United States District Court, E.D. California

March 30, 2018

AT&T MOBILITY LLC, Plaintiff,
v.
GENERAL CHARLES E. “CHUCK”YEAGER RET.; ED BOWLIN; CONNIE BOWLIN; AVIATION AUTOGRAPHS; BOWLIN & ASSOCIATES, INC.; LAW OFFICES OF JOANNA R. MENDOZA, P.C.; DE LA PENA & HOLIDAY, LLP; LESSER LAW GROUP, Defendants.

          ORDER

         California law mandates an attorney fee and cost award to the prevailing defendants on a special motion to strike. Cal. Civ. Proc. Code § 425.16(c). The court previously granted the special motion to strike filed by cross-defendants Connie Bowlin, the Estate of Ed Bowlin, Aviation Autographs, and Bowlin & Associates, Inc. (collectively “Bowlins”). Order, ECF No. 338 (granting ECF No. 283). The Bowlins now seek an award totaling $49, 892.33. See Mot., ECF No. 340; Reply, ECF No. 358.
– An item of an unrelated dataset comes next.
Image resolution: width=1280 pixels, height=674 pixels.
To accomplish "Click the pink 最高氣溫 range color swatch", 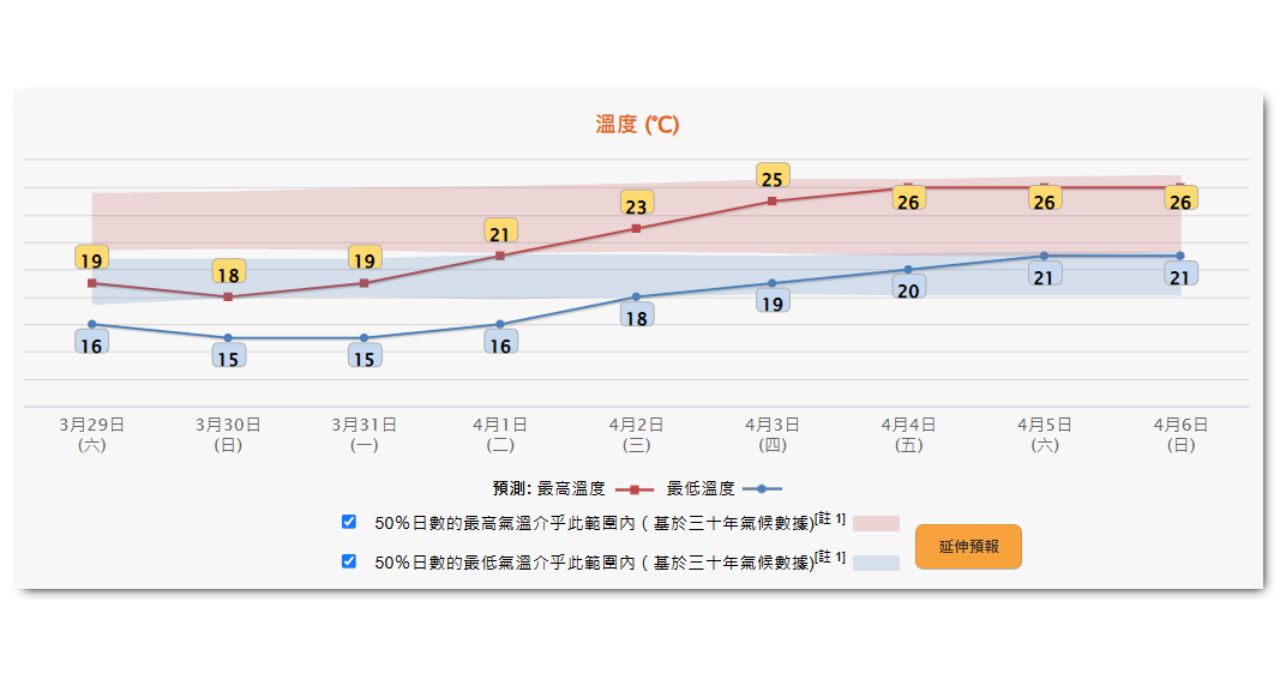I will [x=876, y=523].
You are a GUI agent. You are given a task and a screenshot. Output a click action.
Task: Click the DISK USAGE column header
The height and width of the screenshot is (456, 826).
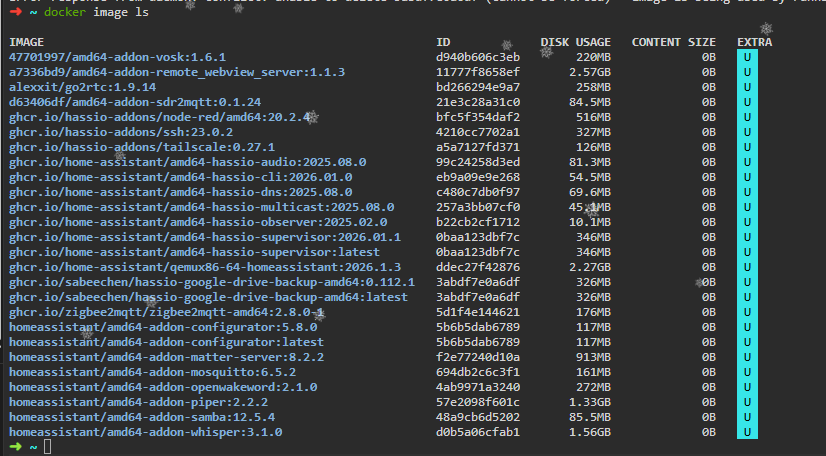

         The party responsible for paying any awarded fees, Victoria Yeager, opposes, arguing the Bowlins are entitled to no more than $1, 506.50. Opp'n, ECF No. 354. As explained below, the court AWARDS the Bowlins $20, 053.43 in fees and costs.

         I. BACKGROUND

         Multiple orders in this case detail relevant background information. See ECF Nos. 263, 306, 338-39, 357. The court therefore dispenses with a background section here, and relies on the information in the prior orders.
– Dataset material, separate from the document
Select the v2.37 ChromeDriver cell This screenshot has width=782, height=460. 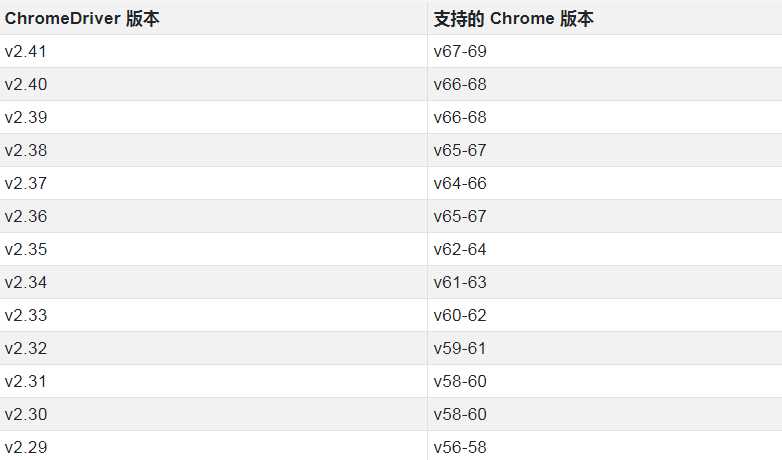(x=213, y=183)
         II. LEGAL STANDARD

         As noted, the Bowlins succeeded on their special anti-SLAPP[1] motion to strike and are thus statutorily entitled to a cost and fee award. Cal. Civ. Proc. Code § 425.16(c) (providing “a prevailing defendant on a special motion to strike shall be entitled to recover his or her attorney's fees and costs.”). It is the court's job to calculate a “reasonable” sum. Robertson v. Rodriguez, 36 Cal.App.4th 347, 362 (1995). California law governs the inquiry. See Metabolife Int'l, Inc. v. Wornick, 213 F.Supp.2d 1220, 1221-22 (S.D. Cal. 2002); Lee-Tzu Lin v. Dignity Health-Methodist Hosp. of Sacramento, No. CIV. S-14-0666 KJM, 2014 WL 5698448, at *1 (E.D. Cal. Nov. 4, 2014). California courts calculate a reasonable statutory fee award in an anti-SLAPP case using the familiar lodestar figure, which multiplies the number of hours counsel “reasonably expended” litigating the motion by counsel's “reasonable hourly rate.” PLCM Group v. Drexler, 22 Cal.4th 1084, 1095 (2000). The lodestar figure is presumptively reasonable, Cunningham v. Cty. of Los Angeles, 879 F.2d 481, 488 (9th Cir. 1988), but may be adjusted based on “such factors as the nature of the litigation, the complexity of the issues, the experience and expertise of counsel and the amount of time involved.” Wilkerson v. Sullivan, 99 Cal.App.4th 443, 448 (2002) (citations omitted).

         Here, the Bowlins submit bills showing they incurred $49, 892.33 in legal fees and costs litigating both the anti-SLAPP motion and the instant motion for fees. Mot. at 13 (initial sum of $47, 204.33); Reply at 5, 11 (adding $2, 688.00 incurred in drafting the reply).[2] As noted, Mrs. Yeager contends the Bowlins are entitled to no more than $1, 506.50. Opp'n at 11. The court's independent analysis demonstrates an award between these two sums is justified.

         III. LODESTAR CALCULATION

         A. Reasonable Number of Hours

         The first step in the lodestar analysis is determining how many hours counsel reasonably expended drafting the motions at issue. As the prevailing party, the Bowlins have the “burden of submitting billing records to establish that the number of hours [they have] requested [is] reasonable.” See Gonzalez v. City of Maywood, 729 F.3d 1196, 1202 (9th Cir. 2013) (citation omitted).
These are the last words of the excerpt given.